Serena praises effort in win over Stosur
CHARLESTON, S.C. -- Serena Williams had no problems admitting that she was "in the zone" during her 6-1, 6-1, drubbing of Samantha Stosur in the semifinals of the Family Circle Cup on Saturday. That was a surprising admission from Williams, who's had a history of being ludicrously hard on herself. I'm not sure I've ever heard her give herself anything higher than a B-minus, even when beating former No. 1s and Grand Slam champions. So it speaks volumes about how well she played against Stosur that she chalked it up as one of the best performances of her long and storied career.
"I have to say this is probably the best match I've played in my career either in a long time or it's up there in the top five," she said. "I think I didn't make a lot of mistakes. I had my unforced errors pretty low. I was really relaxed, and I love that I'm playing some great tennis in my career at this point."
Said Stosur: "Obviously, she was way too good. I mean, what can you do? It wasn't bad luck. She just beat me fair and square. I tried standing back, standing in, but didn't really seem to matter what I did. She came out with the goods every time."
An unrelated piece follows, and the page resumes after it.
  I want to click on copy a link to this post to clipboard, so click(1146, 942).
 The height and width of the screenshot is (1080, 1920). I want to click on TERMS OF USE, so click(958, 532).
It's quite possible that this is the best anyone has seen Williams play on clay since 2002, when she won her first and only French Open. Stosur's historically effective kick serve turned into easy batting practice for Williams, who backed up her aggressive returns with some incredible shot-making from the baseline. She credited her improvement to moving and sliding better on the clay than she has in the past.
"It feels good," said Williams, who will face Lucie Safarova in Sunday's final. "I've been working really hard, and I struggled in the beginning of the year to get to this point. Being able to play a little better and everything working today was pretty positive for me. I want to keep it up. Obviously, this is just the beginning of the clay-court season. I'm trying to play like this at the end of clay-court season."
Williams hasn't made it past the quarterfinals of the French Open since 2003, and though she spent the week here professing that clay is her "favorite" surface, it's still her weakest by far. Charleston's green clay plays fast and Williams acknowledged that the red clay in Paris plays much slower. Being able to move well on green clay isn't surprising; as Venus Williams observed earlier in the week, "This isn't a sliding court." But these are confidence-growing wins for Serena, who said she's even considering playing Stuttgart in advance of Rome and Madrid.
So confident is Serena that she's even willing to take on a rematch against Andy Roddick, whom she likes to remind everyone she beat when they were kids.
"Just one of those days that I could have done anything today against anybody. Maybe I could have played Andy again today and beat him," Serena said, laughing.